> What is expected
Shift every coordinate in the answers by 132 and write out again the data from the line with "The width and height of the screenshot is (667, 357)." to the line with "tap(522, 642)", requests included. Give back those lines only.

> Listing
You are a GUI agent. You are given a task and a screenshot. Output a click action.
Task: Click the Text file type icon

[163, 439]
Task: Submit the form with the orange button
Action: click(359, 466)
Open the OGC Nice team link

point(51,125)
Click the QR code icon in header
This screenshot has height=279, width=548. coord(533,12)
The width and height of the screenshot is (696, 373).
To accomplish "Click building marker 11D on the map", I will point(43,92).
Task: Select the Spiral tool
---
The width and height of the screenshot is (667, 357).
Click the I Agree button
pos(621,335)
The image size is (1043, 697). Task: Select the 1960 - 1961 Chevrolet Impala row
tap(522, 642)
---
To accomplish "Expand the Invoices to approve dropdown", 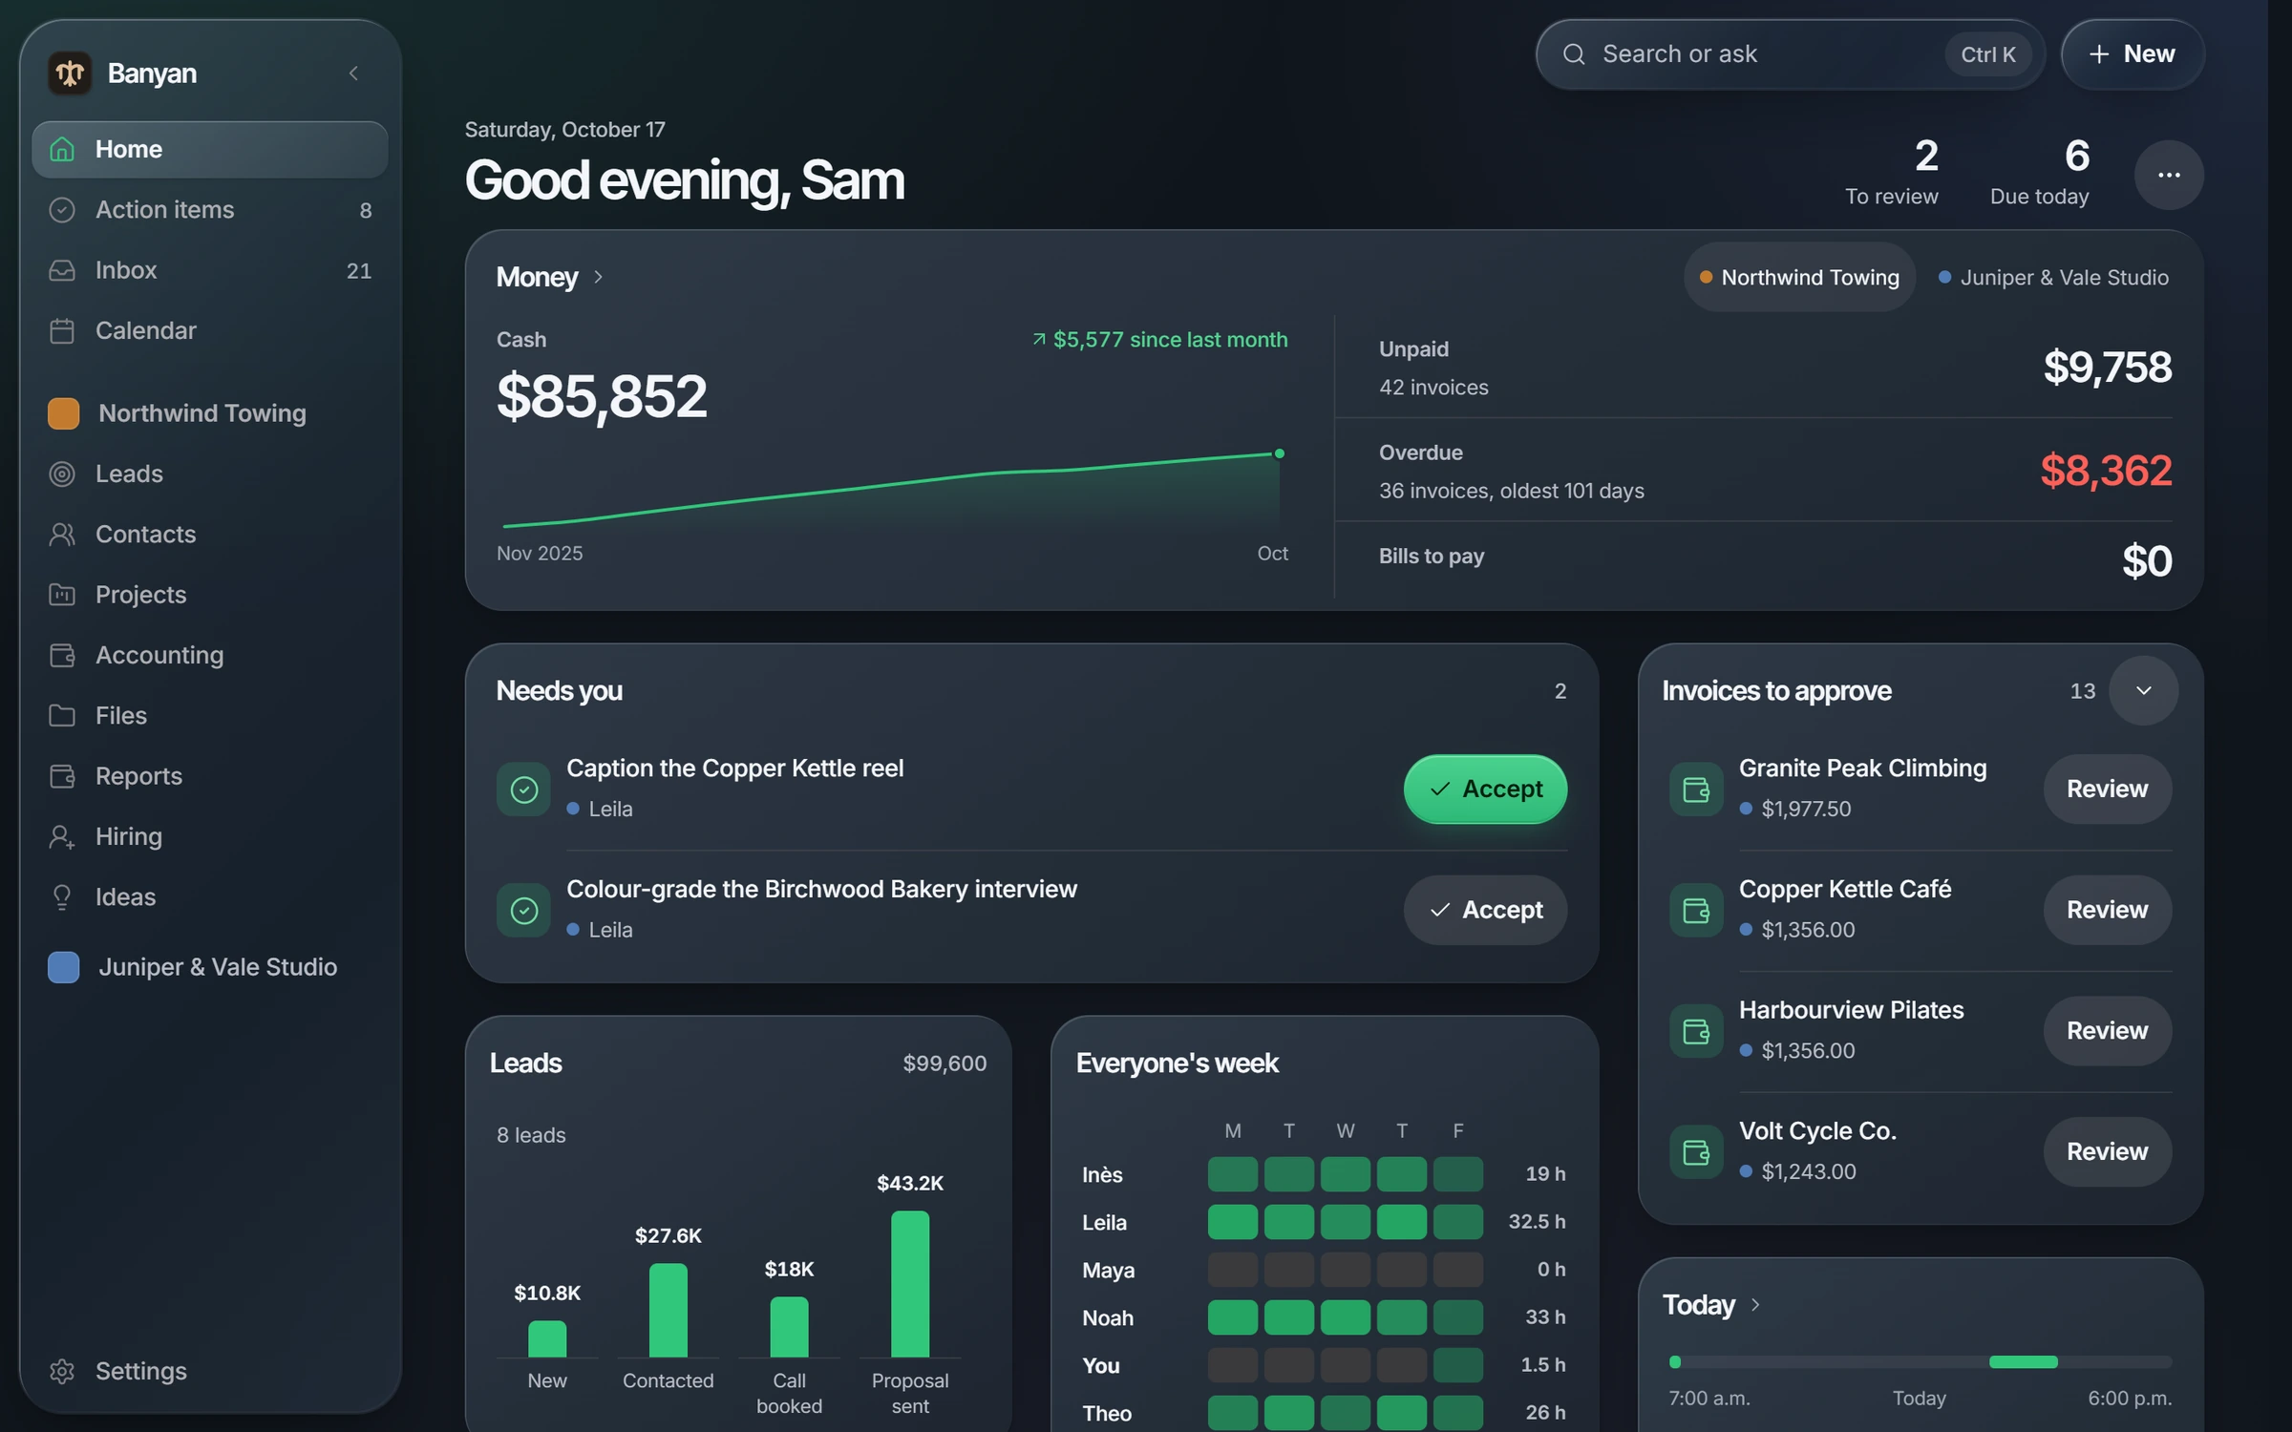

> Exercise output
The width and height of the screenshot is (667, 357).
Click the I Agree button
pos(753,467)
The image size is (1043, 697). Task: Select the 1960 - 1961 Chevrolet Impala row
tap(654, 774)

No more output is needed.